Acute Intermittent Porphyria (AIP)
Megan’s story is an inspirational one of a mother’s love for her daughter. Denise Railling’s account of Megan’s courageous battle to live is a moving example for us all.
Megan and Denise Railling. Megan was a typical healthy teenager, participating in marching band, swim team, babysitting, and living a great life until the summer of her sixteenth year. For no explainable reason, she became quite ill with persistent vomiting, abdominal symptoms, bowel dysfunction and major thirty pound weight loss in six weeks.
We made multiple visits to the ER where she was given fluid and morphine and sent home with no diagnosis. She was, however, prescribed numerous psych evaluations. Later, during her senior year, she was diagnosed with a superior mesenteric artery syndrome from the massive weight loss and had TPN and tube feedings followed by surgery to relieve the duodenal obstruction from the mesenteric artery syndrome. Megan still managed to graduate with honors. On her graduation band trip to Florida, Megan became very ill. This time she developed a right lower leg neuropathy. We began to see a pattern in her symptoms: abdominal pain, persistent nausea, leg pain and neuropathy. Yet, none of the physicians agreed. When she developed complete bowel dysfunction, we were told she would need a total colectomy and ileostomy. However, a second opinion at the University of Iowa advised against surgery as Megan did not have underlying bowel function.

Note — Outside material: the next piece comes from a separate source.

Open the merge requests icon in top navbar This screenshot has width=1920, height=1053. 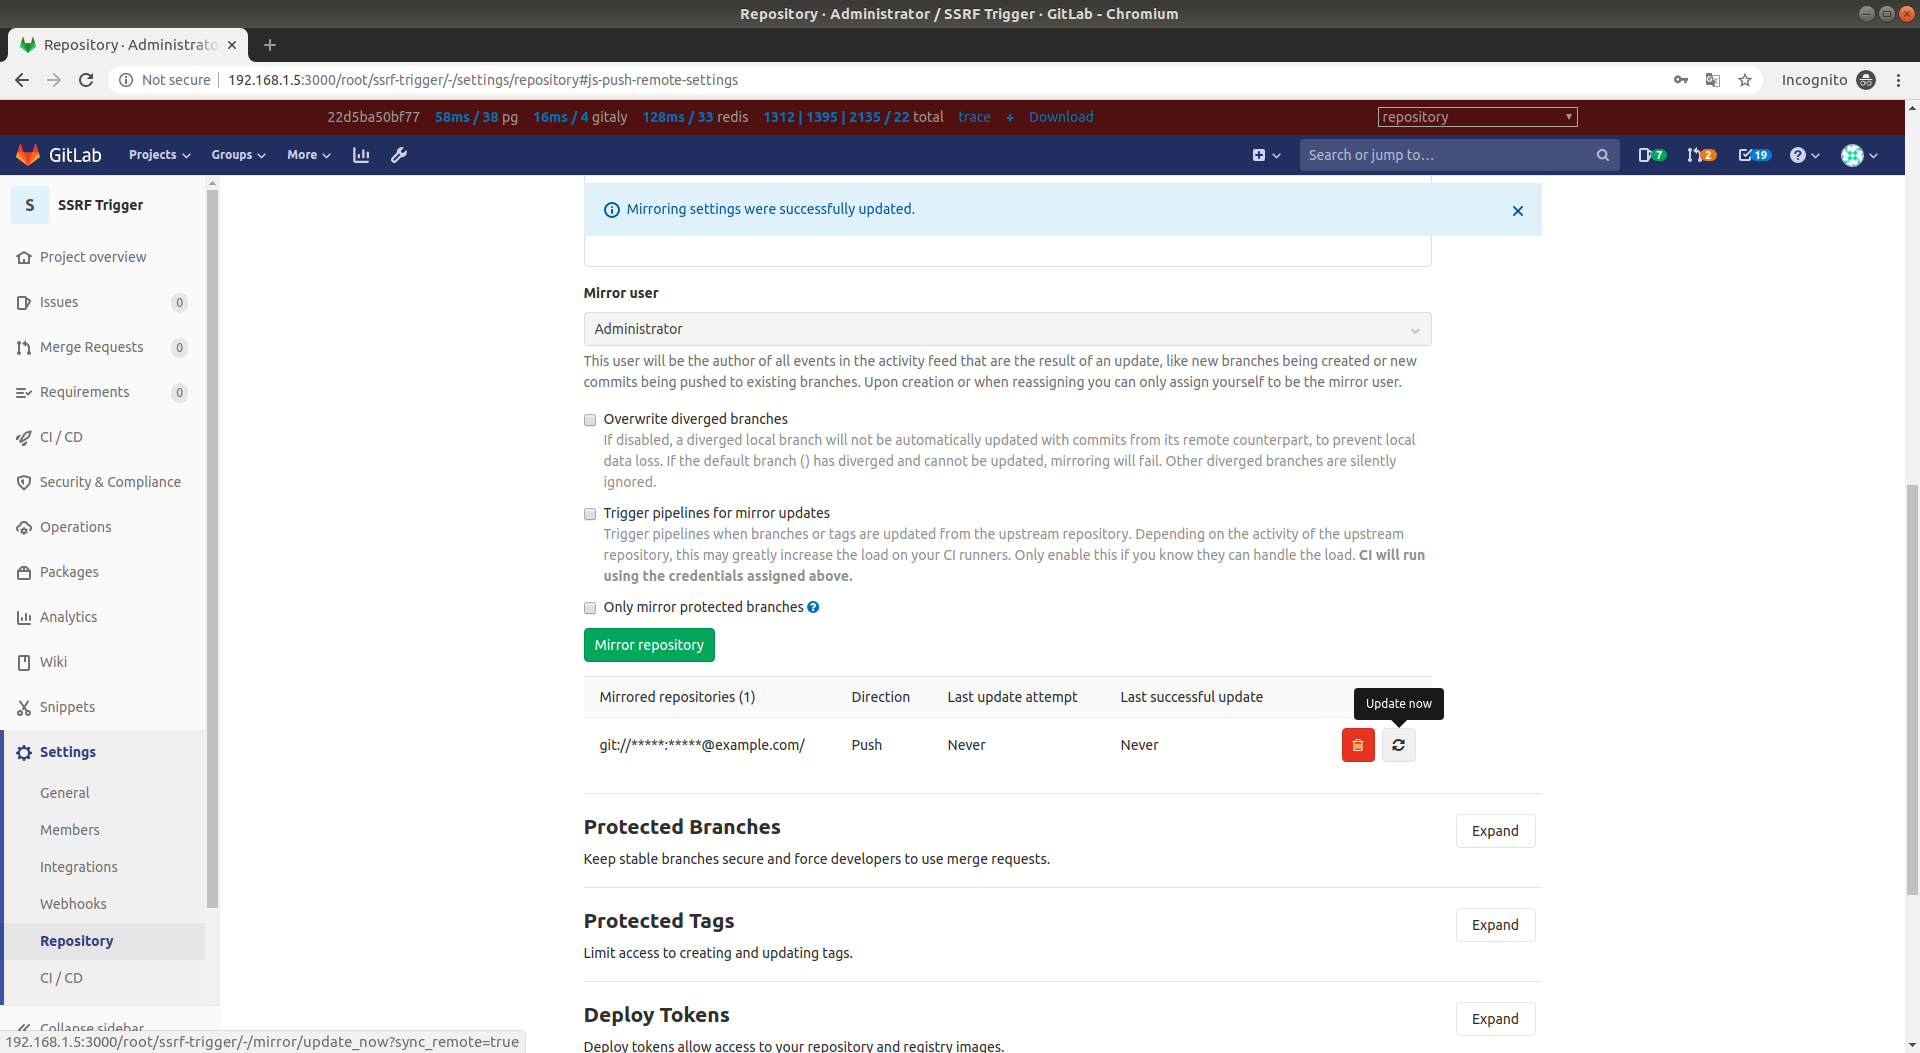tap(1700, 155)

Megan attended the university in the fall and did well until she became ill again. Our family doctor tried to prevent the episodes, but Megan lost function in her legs and bladder. We brought her home from college and admitted her to our local hospital. After a week of tests, she was discharged with no ability to walk, no bladder function and no diagnosis. She even had to catheterize herself, a terrible problem that led to a big clue. We did note that her urine was often very dark. When I brought Megan home from the hospital, she asked me, “Am I going to die.” Shaken, the only answer I could give was, “I don’t know.“ That night I could not sleep, so I poured over the records we had collected over the past three years. Since there was no endocrine or metabolic evaluation, I searched for metabolic disorders that mimic Guillian Barre. Acute Intermittent Porphyria was in the top five choices. The more I read, the more I believed AIP was Megan’s problem. I left a copy of an article about porphyria on her dresser and while I was out shopping, she called me astounded at what she was reading. I then spoke with the endocrineologist at my office, and he ordered tests, which were positive. He promptly ordered Panhematin and physical therapy and within three months Megan was walking and feeling much better. She was placed on Lupron and monthly Panhematin and has done very well on that regimen. However, she had a severe attack and paralysis after surgery for a septic thrombophlebitis from a PICC line. Her recovery has been much slower this time, although she is doing well enough to stay in college.
We recently attended the Patient Education Meeting in Houston, and it was wonderful. Megan had been feeling so alone and “different” from everyone else. It was so important for her to attend this meeting to meet other people with porphyria and find HOPE. She realized that she can LIVE and have a full life. Her excitement on the way home was fantastic, too. As a mother, it was marvelous to hear Megan express HOPE for the first time in years.
We are so thankful for everything the foundation does to help. We want to help, too, so Megan’s case was presented at the internal medicine grand rounds of the residency program where I work. We were thrilled and hope this will teach doctors that porphyria is more than a word in their textbook. Next, we will meet with the director of the emergency medicine residency program to ask if they will present her case. It is ironic that their own journal of emergency medicine states that any teenage girl who presents on several occasions within a six month period of time with the same set of symptoms should be tested for porphyria.
Denise and Megan Railling
Editor’s note: We are very proud of Megan and hope her story has encouraged you. Just as their case has been presented at their hospital, you can ask your hospital host a porphyria awareness program.